**Problem statement:** The response should consist only of the lines from the one with "The width and height of the screenshot is (564, 767)." to the end of the data below, copied exactly and without pictures.

══ Available data ══

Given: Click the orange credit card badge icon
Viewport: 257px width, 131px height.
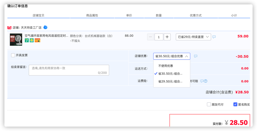Looking at the screenshot, I should [37, 40].
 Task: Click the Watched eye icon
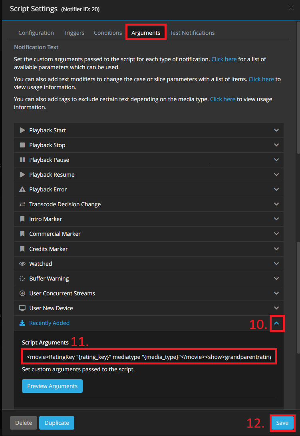pos(22,264)
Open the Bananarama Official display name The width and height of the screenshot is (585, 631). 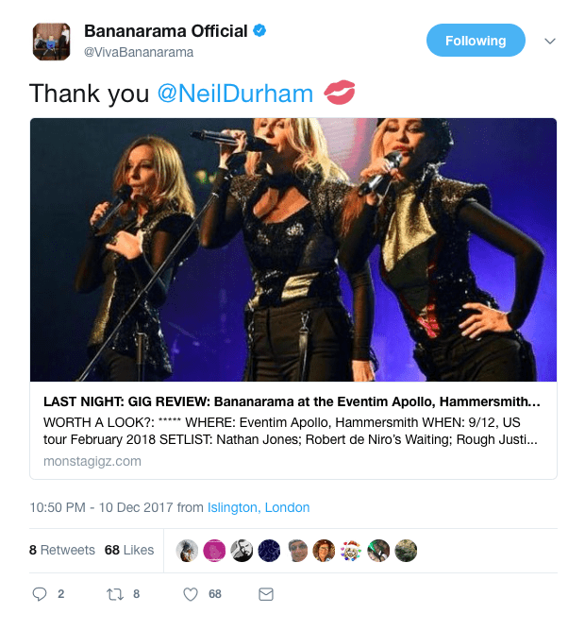point(165,31)
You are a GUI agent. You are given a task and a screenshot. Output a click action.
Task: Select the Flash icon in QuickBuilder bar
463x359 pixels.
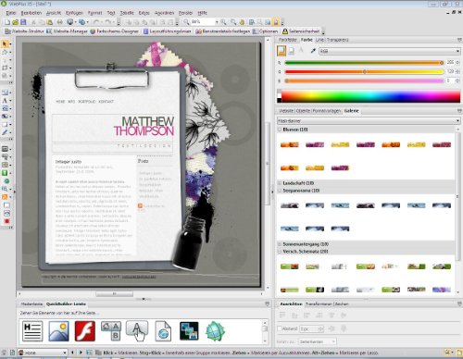[85, 331]
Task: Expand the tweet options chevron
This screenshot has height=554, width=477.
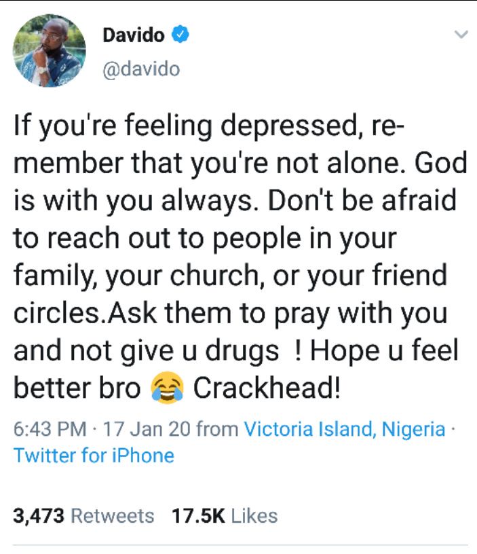Action: 461,34
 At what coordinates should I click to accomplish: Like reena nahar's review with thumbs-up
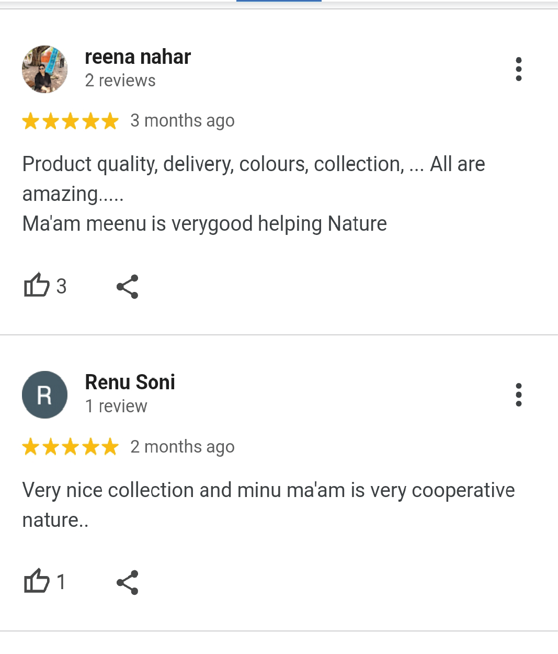37,286
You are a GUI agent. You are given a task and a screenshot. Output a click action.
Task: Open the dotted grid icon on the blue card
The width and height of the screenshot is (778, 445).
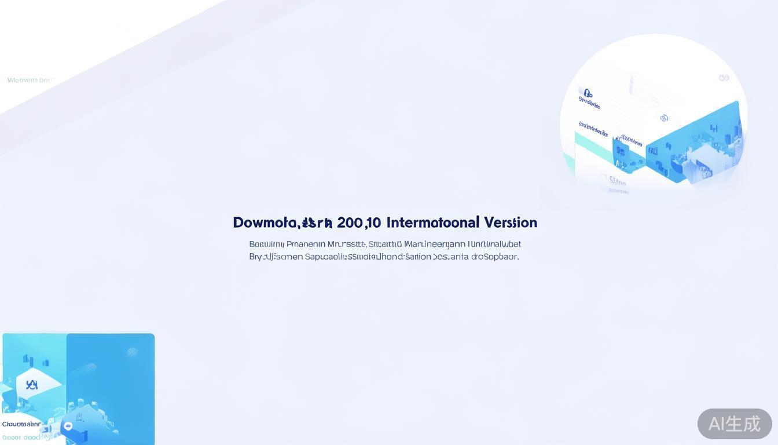[132, 351]
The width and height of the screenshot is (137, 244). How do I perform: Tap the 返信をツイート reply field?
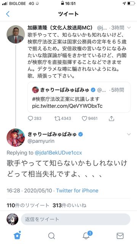tap(75, 219)
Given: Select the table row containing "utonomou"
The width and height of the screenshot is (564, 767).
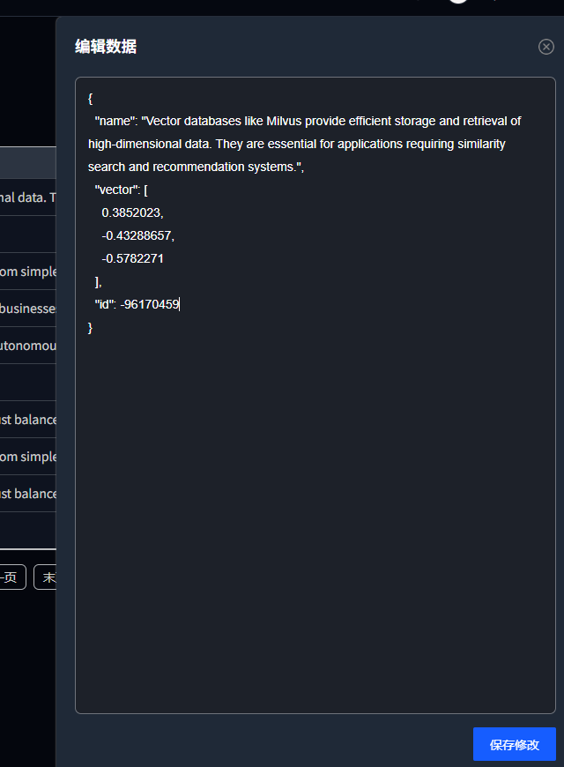Looking at the screenshot, I should coord(27,346).
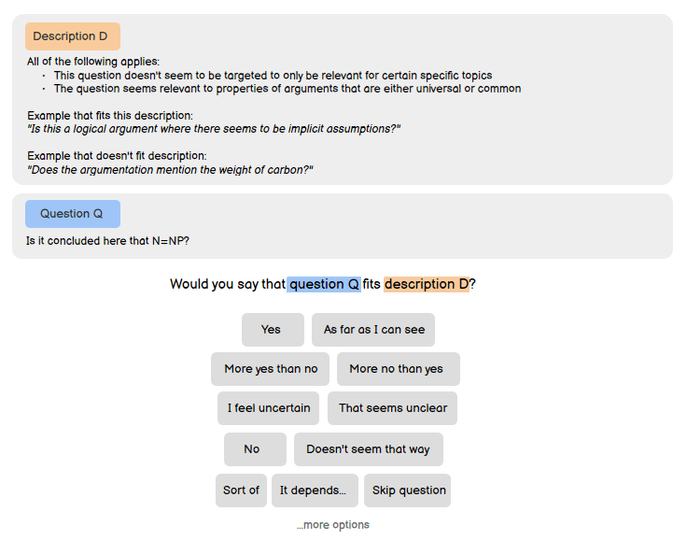687x540 pixels.
Task: Click the blue Question Q label
Action: (72, 213)
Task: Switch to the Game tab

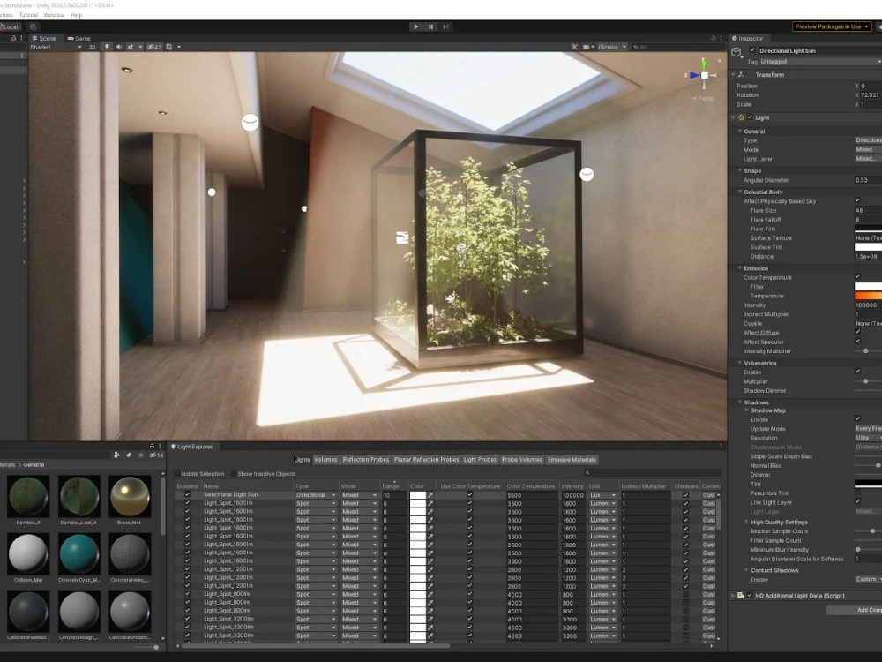Action: (x=78, y=38)
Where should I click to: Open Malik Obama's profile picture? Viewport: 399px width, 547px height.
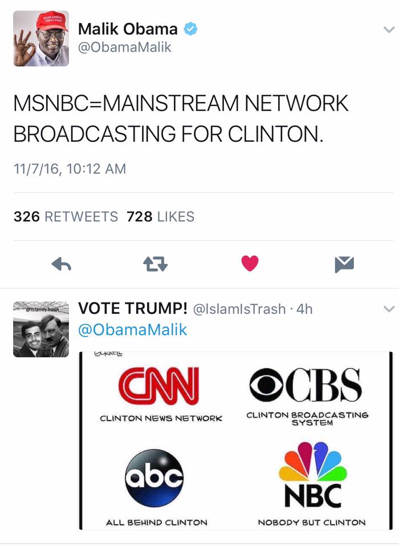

═══

**Written response:**
The width and height of the screenshot is (564, 767).
Looking at the screenshot, I should coord(27,346).
687x540 pixels.
Task: Click the blue Question Q label
Action: (72, 213)
Task: Switch to the Game tab

Action: (x=78, y=38)
Where should I click to: Open Malik Obama's profile picture? Viewport: 399px width, 547px height.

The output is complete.